Before maintenance begins, stop all cron daemons and stop all monitoring services on affected servers. And don't forget to restart when finished.

Check for emails sent to root user

Often, when there is an error or output from a cron job, the local mail service will send it to [email protected].

Most of these can be minor complaints from the system, but some can point to cruft that needs to be cleaned up. An example would be logrotate complaining about an old service that was once installed, and it can't find the logs anymore.

Install alpine and setup the mailserver to deliver mail locally for its own hostnames.

This is a good place to start to check for anomalies.

Test outgoing mail server

Verify outgoing email works with local sendmail instance. Verify that SendGrid outgoing email is working.

Look at cron jobs

Make sure they are all running and producing the output you want.

Review contents of /etc/cron.*

When programs are uninstalled, they sometimes leave behind scripts.

Review system logs

Find out how many PHP errors there are, what ones have been recent, and check for Warning and Fatal errors.

Check to see if the files are growing large and size, and need to be rotated.

Standardize file locations

Update the location of files to updated standards. PHP error logs, for an example.

Verify backups

Make sure that all the proper backups are executing. Download and unpack a GPG tarball to verify it's correctly created.

Create md5sum hashes for backed up files that are stored in alternate places.

Check Amazon S3 uploads

Make sure S3 keys work properly. Migrate backups to year-month folders as well.

Examine crontabs

Check crontab entries to make sure they are commented and are clearly described. Verify cron jobs are executing.

Install crag.

Check monit status

Make sure all services are being monitored and properly reported.

Webmin

Upgrade to the latest version if necessary. Refresh modules to make sure everything is available in the menu. Setup IP restrictions. Setup hostname configuration so it goes to the right URL. Setup SSL using local certificates if available

NTP

Run NTP client to sync local time.

Log rotation

Make sure all the system and application logs are both being created and properly rotated. Make sure that programs are logging to the latest log file, and not an old one.

Remove old logs that are not needed anymore.

Verify MySQL backups

Make sure that MySQL is doing proper backups. Do test imports on an alternate system.

Check ZFS snapshots

Make sure that they are being properly created, and are still accessible.

Time Machine

Check for old entries and remove them if necessary.

Apple Hardware

Make sure that everything is up-to-date with the latest security releases.

Check users, permissions

Look for any instances of logins, cron jobs, personal files left lying around from old employees on servers. Remove any old SSH authorized key entries on accounts that we have access to.

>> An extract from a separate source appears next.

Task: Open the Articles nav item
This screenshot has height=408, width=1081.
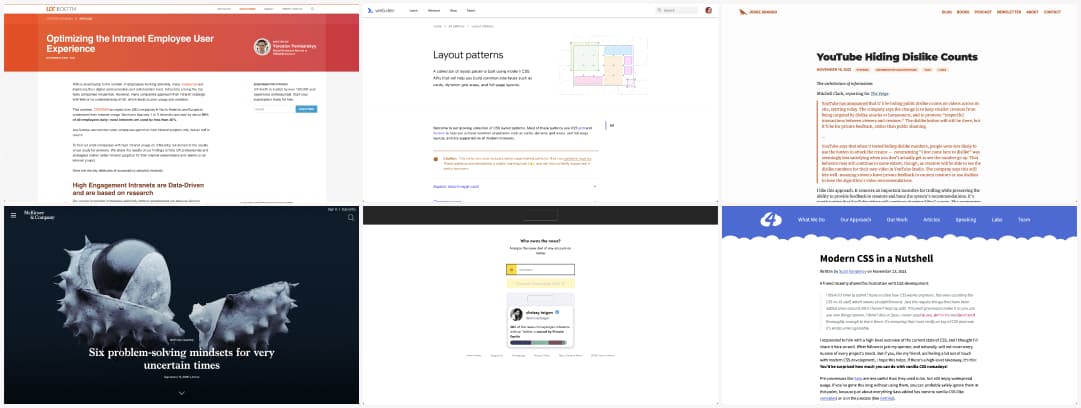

Update hosting information

Look through known SSH hosts, and document any that we no longer have access to, or should not have access to.

Run external scans

Scan our public servers for issues with networking or security.

Check firewall

Verify that the firewall is configured properly, and is allowing access from all the right IP addresses.

OpenSSL configuration

Upgrade to latest version. Disable Heartbeat extension and old ciphers.

OpenSSH configuration

Check for mis-configured SSH services.

Create READMEs

Create a README and MOTD files for servers that have known issues or pending changes so that when SSH'ing into a remote box, the users are aware.